Proposed Medicaid Expansion
The proposed Medicaid expansion would raise the income limits for eligibility, and one hundred percent of the cost of coverage would be covered by the federal government through 2016, with ninety percent coverage by the government after that. Without the expansion, around 700,000 people remain in Medicaid’s coverage gap. Furthermore, it has driven many in Florida out of the marketplace altogether with 24% of its population completely uninsured, the second highest uninsured rate in the nation.

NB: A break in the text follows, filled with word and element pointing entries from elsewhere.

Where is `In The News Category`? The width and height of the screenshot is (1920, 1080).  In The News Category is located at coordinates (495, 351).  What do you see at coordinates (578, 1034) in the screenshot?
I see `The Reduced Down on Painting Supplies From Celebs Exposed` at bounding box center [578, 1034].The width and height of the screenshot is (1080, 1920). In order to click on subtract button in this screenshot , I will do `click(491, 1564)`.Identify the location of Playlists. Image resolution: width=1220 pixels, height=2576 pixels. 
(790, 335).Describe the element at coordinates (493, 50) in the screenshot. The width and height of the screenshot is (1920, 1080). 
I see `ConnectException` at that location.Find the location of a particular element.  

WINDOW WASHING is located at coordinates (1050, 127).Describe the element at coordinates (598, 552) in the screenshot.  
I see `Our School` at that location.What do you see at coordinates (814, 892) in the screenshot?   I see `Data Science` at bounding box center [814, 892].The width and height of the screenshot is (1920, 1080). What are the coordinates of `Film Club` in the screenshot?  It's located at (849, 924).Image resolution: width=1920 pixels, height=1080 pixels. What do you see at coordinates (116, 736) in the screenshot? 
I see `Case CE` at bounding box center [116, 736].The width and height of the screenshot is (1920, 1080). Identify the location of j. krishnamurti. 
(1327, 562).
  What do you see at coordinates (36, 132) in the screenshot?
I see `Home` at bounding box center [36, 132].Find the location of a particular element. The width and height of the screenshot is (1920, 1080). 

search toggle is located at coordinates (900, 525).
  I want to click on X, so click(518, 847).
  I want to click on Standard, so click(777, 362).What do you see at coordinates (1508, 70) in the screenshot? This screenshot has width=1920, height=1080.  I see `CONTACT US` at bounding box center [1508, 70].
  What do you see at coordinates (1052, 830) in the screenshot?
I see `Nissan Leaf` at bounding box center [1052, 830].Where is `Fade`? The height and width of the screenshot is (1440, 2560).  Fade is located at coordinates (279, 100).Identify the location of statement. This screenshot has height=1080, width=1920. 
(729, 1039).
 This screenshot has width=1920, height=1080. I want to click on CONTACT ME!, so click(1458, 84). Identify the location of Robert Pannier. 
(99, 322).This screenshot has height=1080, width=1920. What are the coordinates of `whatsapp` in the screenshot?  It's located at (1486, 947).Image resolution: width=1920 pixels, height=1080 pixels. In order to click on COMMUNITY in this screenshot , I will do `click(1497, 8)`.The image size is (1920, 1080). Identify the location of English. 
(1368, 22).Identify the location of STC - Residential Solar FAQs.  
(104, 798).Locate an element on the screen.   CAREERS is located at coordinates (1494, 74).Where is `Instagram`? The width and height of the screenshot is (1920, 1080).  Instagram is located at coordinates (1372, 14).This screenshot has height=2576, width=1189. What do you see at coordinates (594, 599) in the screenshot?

One advocate of the proposed Medicaid expansion in Florida said, “If the Medicaid dollars [were] accepted, in combination with the exchange, you’d pretty much have a path to coverage for everybody. People [would be] able to get primary preventative care and ultimately [wouldn’t] have to bankrupt themselves to access coverage, as happens to many in Florida.”
Effects on Florida Citizens
The downsides of rejecting the Medicaid expansion affect many in Florida, young and old. In regards to children, one researcher found that 28% of the population under consideration for Medicaid in Florida are parents, so their rejection affects their children, too. “When parents are covered, it improves the financial security of the family. It also improves the health of the parents, which reduces conditions like maternal depression.”
Furthermore, it reduces the percentage of children that are uninsured across the state. “Florida has a very poor enrollment rate in the Medicaid and CHIP programs, and that’s why Florida has the highest uninsured rate of kids in the South.” Studies have found that when the entire family is covered by programs like Medicaid, enrollment has improved.
The lack of Medicaid expansion also affects the elderly in Florida. Many seniors across the state are living on a fixed income or may be close to outliving their funds. However, these seniors are still caught in the middle of the coverage gap and are unable to qualify for Medicaid. This means that they must spend down their assets and leave nothing for their loved ones or go without Medicaid coverage for their healthcare needs.